When Bates chose to explore the 1804 Haitian revolution as the theme for its 2004 Martin Luther King Jr. Day observance, the choice revealed much about the wide-angle view that faculty and students apply to African American and Caribbean experiences.
The Ford Foundation has recognized the quality of this interdisciplinary approach, awarding Bates and Associate Professor of Anthropology Charles Carnegie a three-year, $300,000 grant, "Diasporic Knowledges," to re-imagine how the joined fields of Caribbean and African American studies should be understood and taught.

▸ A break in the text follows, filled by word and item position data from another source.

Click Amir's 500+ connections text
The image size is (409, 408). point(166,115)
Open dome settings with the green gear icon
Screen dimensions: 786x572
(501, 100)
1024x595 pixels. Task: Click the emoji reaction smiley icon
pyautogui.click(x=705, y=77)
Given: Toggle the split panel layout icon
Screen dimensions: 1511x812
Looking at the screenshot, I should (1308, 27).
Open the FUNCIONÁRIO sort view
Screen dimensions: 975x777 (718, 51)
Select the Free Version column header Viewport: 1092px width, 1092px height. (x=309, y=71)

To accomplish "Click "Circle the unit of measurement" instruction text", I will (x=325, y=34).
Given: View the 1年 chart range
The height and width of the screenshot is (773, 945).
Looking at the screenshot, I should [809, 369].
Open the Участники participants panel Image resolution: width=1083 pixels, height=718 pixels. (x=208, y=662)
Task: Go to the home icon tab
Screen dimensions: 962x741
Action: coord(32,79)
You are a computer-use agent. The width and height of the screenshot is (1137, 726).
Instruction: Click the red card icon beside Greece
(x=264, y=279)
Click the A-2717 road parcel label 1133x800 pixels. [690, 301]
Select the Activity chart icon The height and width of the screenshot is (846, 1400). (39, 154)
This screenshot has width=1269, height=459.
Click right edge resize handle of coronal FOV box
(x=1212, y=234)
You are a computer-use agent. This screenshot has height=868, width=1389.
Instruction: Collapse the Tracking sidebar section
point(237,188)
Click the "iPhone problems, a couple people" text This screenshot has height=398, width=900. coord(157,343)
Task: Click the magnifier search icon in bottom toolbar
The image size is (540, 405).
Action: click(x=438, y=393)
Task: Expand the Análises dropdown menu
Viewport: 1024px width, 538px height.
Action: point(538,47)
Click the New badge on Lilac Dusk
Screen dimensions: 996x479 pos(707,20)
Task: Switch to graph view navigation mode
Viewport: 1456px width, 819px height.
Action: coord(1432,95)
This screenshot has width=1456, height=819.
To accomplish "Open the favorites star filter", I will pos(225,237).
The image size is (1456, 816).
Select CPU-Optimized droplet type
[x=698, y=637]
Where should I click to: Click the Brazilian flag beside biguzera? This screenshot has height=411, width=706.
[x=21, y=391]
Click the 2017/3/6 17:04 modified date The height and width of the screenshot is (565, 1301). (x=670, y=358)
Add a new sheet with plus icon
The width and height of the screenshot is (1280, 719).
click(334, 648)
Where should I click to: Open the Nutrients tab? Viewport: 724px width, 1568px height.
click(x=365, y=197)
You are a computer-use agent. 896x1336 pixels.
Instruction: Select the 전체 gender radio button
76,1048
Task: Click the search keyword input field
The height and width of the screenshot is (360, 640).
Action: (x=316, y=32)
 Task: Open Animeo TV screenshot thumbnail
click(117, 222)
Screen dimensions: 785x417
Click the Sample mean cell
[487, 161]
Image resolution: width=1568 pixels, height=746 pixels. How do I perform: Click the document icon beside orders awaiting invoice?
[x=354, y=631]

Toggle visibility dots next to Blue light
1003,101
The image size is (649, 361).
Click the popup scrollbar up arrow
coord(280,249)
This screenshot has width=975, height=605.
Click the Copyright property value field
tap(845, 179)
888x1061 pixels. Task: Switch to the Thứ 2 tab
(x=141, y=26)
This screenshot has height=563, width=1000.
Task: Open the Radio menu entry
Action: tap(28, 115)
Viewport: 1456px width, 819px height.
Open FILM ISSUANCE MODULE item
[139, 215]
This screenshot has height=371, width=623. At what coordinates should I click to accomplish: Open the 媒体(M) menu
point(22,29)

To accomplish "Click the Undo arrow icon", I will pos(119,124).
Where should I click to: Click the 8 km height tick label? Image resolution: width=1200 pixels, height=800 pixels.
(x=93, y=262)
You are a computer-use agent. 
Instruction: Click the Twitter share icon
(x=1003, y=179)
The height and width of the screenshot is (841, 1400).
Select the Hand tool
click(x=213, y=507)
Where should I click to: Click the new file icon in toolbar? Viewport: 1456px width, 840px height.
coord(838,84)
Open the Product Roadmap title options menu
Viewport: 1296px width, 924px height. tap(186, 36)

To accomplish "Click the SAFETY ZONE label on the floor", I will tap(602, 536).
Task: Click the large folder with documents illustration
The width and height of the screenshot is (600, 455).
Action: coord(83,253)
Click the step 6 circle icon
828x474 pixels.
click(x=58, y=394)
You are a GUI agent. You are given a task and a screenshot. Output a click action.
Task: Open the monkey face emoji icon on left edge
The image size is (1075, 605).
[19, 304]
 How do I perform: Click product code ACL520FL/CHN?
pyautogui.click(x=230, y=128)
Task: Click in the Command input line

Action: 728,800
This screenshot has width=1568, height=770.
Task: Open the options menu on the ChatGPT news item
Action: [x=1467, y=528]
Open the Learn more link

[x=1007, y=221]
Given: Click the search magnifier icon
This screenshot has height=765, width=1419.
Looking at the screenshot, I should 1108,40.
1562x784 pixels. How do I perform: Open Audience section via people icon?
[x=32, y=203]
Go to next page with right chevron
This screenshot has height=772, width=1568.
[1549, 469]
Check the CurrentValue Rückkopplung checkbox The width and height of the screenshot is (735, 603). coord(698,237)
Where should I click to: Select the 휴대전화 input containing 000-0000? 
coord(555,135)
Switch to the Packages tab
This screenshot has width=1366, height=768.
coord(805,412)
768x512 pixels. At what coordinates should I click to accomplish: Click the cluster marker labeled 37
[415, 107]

Carnegie, a member of the editorial collective for the Caribbean studies journal Small Axe ("If you are the big tree, we are the small axe, ready to cut you down," sang reggae star Bob Marley, using a Jamaican proverb) and chair of the African American studies program at Bates, produces groundbreaking approaches to the study of the African diaspora.
Born and raised in Jamaica, where he headed the African Caribbean Institute from 1987 to 1991, Carnegie recently has focused on identity and on issues of nationalism and transnationalism. His latest book, Postnationalism Prefigured: Caribbean Borderlands (Rutgers University Press, 2002), examines new ways of approaching and creating world community that accommodate local histories, cultures and loyalties in a larger global framework.
African American studies is at a juncture where it's rethinking itself, much the way intellectuals and scholars in the black diaspora did in the early 1970s, Carnegie says. "By asking uncomfortable questions about who we are and what we are thinking, by bringing gender studies to the forefront, we can question our nationalist presumptions as well as our racial ones."